So I am a bit cautious in saying that I will soon have good news to report on the publishing front soon. I can't say more until things are finalized. Like Emily Dickinson's feathered friend in Hope something somewhere within "sings the tune without the words and never stops at all."
I'll let you know when it's official (and yeah, I hate suspense that trails off to nothing, so if my hopeful publishing news falls through I'll say so).
From December 27, 1978 to January 29, 1979 I read:
Linda Goodman's Love Signs by Linda Goodman
Aiii! Later I even owned a copy. Mostly this book was useful for rationalizing why various romances fell through. Is there a net abbreviation for "rueful laugh"?
Doonesbury's Greatest Hits by G. B. Trudeau
Werner Erhard: the Transformation of a Man, the Founding of EST by W. W. Bentley, III
Love Kills by Dan Greenberg
The Dancer From the Dance by Andrew Holloran
Sane Occultism by Dion Fortune Mary Violet Firth
The Most Dangerous Man in American, Scenes from the Life of Benjamin Franklin by Catherine Drinker Bowen
It's Your Body, a Woman's Guide to Gynecology by Laverson & Whitney
On Becoming American by Ted Morgan
Does She Know She's There? by Nicola Shaefer
This story of a woman whose daughter, Catherine, has extreme disabilities and Nicola updated her daughter's story a follow-up book from Inclusion Press entitled, Yes! She Knows She's There, telling the story of Catherine's moving into an independent living situation in 1986.
From December 27, 2008 to January 29, 2009 I read:
The Good Husband of Zebra Drive by Alexander McCall Smith
I held on to this book till I was in a more warm and fuzzy mood. The story is enjoyable, but McCall Smith is such a gentle writer that he makes Agatha Christie look like a dark-hearted serial killer.
This book set me to thinking about Isak Dinesen's Out of Africa, and whether someone who liked the No. 1 Ladies Detective stories set in Botswana would enjoy Dinesen's lyrical stories of Kenya circa 1920s. I'm not sure. Dinesen's stories are much sadder and less pretty, although the writing is exquisite.
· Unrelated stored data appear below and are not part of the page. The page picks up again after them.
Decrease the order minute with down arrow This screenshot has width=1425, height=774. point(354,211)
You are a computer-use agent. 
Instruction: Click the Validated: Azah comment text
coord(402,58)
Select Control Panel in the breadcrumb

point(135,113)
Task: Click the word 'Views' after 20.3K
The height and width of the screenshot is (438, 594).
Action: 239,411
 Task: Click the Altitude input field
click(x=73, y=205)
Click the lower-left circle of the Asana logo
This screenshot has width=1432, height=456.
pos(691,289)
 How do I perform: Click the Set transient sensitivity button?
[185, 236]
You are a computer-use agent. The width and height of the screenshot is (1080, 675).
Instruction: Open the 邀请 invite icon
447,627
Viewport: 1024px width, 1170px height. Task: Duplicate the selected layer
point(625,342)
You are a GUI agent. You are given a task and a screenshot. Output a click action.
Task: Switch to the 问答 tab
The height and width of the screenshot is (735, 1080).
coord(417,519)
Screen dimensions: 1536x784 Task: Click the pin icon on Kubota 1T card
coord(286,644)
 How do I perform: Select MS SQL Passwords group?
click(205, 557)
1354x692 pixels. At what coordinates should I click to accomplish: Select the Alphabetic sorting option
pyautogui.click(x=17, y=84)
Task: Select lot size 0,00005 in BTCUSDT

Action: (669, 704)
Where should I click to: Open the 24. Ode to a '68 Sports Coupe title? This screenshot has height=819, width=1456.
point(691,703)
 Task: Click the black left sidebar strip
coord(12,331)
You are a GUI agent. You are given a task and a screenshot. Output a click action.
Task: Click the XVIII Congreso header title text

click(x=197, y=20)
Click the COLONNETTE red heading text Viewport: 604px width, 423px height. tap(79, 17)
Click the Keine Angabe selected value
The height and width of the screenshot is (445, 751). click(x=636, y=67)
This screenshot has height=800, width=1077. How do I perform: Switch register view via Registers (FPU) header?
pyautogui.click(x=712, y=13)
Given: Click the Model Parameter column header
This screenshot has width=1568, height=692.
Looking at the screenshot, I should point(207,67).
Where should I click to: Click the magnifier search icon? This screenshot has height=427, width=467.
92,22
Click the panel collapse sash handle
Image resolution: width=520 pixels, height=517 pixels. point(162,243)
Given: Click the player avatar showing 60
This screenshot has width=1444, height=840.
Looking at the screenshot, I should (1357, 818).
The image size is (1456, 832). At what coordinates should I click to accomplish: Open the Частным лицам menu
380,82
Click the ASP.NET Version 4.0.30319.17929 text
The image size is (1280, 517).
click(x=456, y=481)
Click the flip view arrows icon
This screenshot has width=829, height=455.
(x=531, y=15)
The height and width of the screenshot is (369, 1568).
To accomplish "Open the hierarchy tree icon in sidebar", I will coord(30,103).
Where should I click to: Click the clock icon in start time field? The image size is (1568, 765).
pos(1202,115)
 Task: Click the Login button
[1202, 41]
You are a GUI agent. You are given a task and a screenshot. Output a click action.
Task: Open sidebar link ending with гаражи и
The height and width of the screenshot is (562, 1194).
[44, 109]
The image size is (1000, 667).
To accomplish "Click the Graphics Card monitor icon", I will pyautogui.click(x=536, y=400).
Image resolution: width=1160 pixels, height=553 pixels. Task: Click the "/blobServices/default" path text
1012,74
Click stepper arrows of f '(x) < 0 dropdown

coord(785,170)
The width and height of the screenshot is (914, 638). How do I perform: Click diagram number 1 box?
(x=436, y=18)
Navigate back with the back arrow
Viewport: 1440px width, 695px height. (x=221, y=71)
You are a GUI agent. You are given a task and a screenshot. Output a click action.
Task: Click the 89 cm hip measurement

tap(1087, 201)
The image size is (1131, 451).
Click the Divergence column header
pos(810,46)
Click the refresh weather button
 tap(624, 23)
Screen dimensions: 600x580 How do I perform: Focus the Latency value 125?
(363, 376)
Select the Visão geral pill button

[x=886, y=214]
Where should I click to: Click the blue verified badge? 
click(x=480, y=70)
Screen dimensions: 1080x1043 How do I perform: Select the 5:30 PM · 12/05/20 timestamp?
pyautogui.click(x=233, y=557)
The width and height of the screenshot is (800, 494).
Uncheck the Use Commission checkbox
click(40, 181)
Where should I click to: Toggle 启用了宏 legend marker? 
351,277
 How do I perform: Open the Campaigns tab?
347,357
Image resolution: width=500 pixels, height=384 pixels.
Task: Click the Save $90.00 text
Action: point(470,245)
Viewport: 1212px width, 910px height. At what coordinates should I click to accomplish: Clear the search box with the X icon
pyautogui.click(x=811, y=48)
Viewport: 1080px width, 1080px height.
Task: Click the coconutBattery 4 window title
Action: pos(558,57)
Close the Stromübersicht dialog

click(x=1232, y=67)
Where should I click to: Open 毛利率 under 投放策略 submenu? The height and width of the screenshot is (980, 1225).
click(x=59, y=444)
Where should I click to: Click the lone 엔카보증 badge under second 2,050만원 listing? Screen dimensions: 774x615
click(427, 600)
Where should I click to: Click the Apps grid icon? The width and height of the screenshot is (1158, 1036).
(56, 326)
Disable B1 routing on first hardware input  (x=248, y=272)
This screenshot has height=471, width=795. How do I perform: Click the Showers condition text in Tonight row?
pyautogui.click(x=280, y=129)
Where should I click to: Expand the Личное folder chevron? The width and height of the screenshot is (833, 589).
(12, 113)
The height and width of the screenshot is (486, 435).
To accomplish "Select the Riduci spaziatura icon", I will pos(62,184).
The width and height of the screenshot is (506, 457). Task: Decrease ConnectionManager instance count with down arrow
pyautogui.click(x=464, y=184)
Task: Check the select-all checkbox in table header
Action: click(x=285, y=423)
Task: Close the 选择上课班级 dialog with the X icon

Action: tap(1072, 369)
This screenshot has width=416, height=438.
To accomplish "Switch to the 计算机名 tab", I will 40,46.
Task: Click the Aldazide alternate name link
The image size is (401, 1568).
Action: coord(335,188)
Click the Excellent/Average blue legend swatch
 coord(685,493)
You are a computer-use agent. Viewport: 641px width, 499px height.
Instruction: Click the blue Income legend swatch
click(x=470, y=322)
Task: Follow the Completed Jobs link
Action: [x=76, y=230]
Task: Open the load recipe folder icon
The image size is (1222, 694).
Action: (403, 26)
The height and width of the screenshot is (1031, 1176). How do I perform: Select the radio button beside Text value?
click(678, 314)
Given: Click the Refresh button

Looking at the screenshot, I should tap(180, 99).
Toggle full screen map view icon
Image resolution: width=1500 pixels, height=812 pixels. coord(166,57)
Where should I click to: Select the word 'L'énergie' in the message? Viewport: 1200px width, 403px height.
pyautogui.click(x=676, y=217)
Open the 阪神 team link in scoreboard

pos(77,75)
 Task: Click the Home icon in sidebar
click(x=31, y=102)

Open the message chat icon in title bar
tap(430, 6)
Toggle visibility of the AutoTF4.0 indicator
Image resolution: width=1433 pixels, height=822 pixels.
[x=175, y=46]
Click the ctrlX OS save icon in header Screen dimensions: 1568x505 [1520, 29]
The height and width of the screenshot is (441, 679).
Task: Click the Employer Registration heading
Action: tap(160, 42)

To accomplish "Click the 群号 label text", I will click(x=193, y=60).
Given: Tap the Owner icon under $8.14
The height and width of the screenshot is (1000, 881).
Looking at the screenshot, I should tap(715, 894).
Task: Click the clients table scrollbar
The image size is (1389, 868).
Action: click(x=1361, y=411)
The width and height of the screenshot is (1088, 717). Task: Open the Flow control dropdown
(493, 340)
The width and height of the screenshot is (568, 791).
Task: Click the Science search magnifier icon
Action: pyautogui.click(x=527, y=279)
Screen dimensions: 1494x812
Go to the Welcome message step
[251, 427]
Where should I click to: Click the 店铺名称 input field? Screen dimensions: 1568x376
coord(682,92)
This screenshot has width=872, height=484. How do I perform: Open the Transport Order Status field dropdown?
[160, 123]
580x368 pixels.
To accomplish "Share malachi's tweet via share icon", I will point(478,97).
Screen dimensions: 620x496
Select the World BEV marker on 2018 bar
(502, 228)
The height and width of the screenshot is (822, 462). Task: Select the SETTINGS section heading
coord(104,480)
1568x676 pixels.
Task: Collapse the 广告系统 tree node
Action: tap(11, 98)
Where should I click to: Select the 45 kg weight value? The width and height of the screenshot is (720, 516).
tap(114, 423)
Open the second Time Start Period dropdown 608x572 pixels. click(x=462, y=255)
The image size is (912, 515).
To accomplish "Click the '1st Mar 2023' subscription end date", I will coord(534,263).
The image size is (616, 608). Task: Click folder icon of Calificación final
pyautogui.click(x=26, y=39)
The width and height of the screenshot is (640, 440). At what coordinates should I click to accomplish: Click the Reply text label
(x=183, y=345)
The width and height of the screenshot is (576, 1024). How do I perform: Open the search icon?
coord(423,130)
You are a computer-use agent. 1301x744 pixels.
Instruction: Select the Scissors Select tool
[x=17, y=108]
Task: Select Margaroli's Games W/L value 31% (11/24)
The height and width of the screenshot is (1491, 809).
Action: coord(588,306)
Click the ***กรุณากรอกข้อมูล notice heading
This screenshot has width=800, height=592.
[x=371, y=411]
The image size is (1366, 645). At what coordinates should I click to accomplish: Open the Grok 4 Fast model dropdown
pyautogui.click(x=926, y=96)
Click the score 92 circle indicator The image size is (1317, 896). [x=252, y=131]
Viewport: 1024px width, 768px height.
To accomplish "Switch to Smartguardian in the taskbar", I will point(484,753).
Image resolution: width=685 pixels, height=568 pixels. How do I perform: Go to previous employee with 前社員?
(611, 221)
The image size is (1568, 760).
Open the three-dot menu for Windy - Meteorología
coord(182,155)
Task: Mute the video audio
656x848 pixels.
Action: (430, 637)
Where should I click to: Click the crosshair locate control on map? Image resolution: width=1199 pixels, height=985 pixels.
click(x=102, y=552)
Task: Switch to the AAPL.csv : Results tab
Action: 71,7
I love this quote from Questions on the website devoted to her work and life:
...[Isak Dinesen, aka Karen Blixen] spoke publicly about her literary persona...:
"I belong to an ancient, idle, wild and useless tribe, perhaps I am even one of the last members of it, who, for many thousands of years, in all countries and parts of the world, has, now and again, stayed for a time among the hard-working honest people in real life, and sometimes has thus been fortunate enough to create another sort of reality for them, which in some way or another, has satisfied them. I am a storyteller."